Si l’on prend en profondeur le parti des choses, le PAIN donne leçon de vie, rituelle, ancestrale. Humble est sa base - farine et eau - et voici le temps béni du fournil. De la belle oeuvre boulangère. De la mission jour après jour accomplie. Pour des gens, par des gens. Ensuite, un simple geste suffit, prêt au miracle, pour dans la rupture de la craquelure humer une philosophie. Un simple mot aussi, surgi du bas latin, “companio”, - rempli de sens et d’unisson - offre la main amie qui partage le pain, augmentant l’âme d’un élan.
Au-delà des mots - pour trancher sur l’objet dico - le pain quotidien se métamorphose alors en un moment symbolique. C’est comme tenir la genèse du monde dans le creux de la main : la terre et le blé, l’eau qui lie, l’air pour le ferment, puis le feu, fervent. Les quatre éléments…

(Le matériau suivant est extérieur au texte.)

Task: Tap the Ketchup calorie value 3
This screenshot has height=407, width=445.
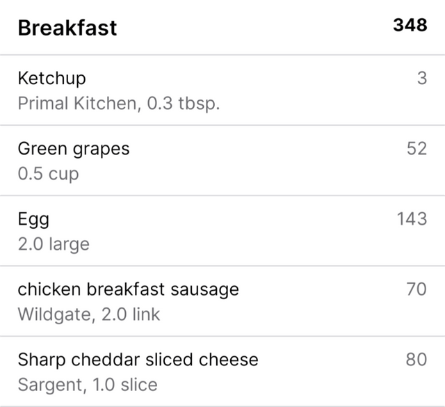Action: pos(422,78)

L’instant est bon à savourer, où l’or des blés se niche, et le vieux soleil qui recrée, et le coeur qui a travaillé. Répétition immémoriale. La vie a cette forme chaude, bonne, sensorielle, goûteuse, multipliée, qui fait lever un bonheur aérien comme de la poudre de perlimpinpin. On en met le nom dans la bouche, le regard au ciel. Rien ne fera passer le goût du pain. De cette croûte terrestre à la voûte céleste, il n’y a pas loin…
Mais brisons-là. Tout fait trop signe aux étoiles le long des sillons du Jabron. C’est l’automne. Lisons le journal. Nous avons du grain à moudre.
C.R.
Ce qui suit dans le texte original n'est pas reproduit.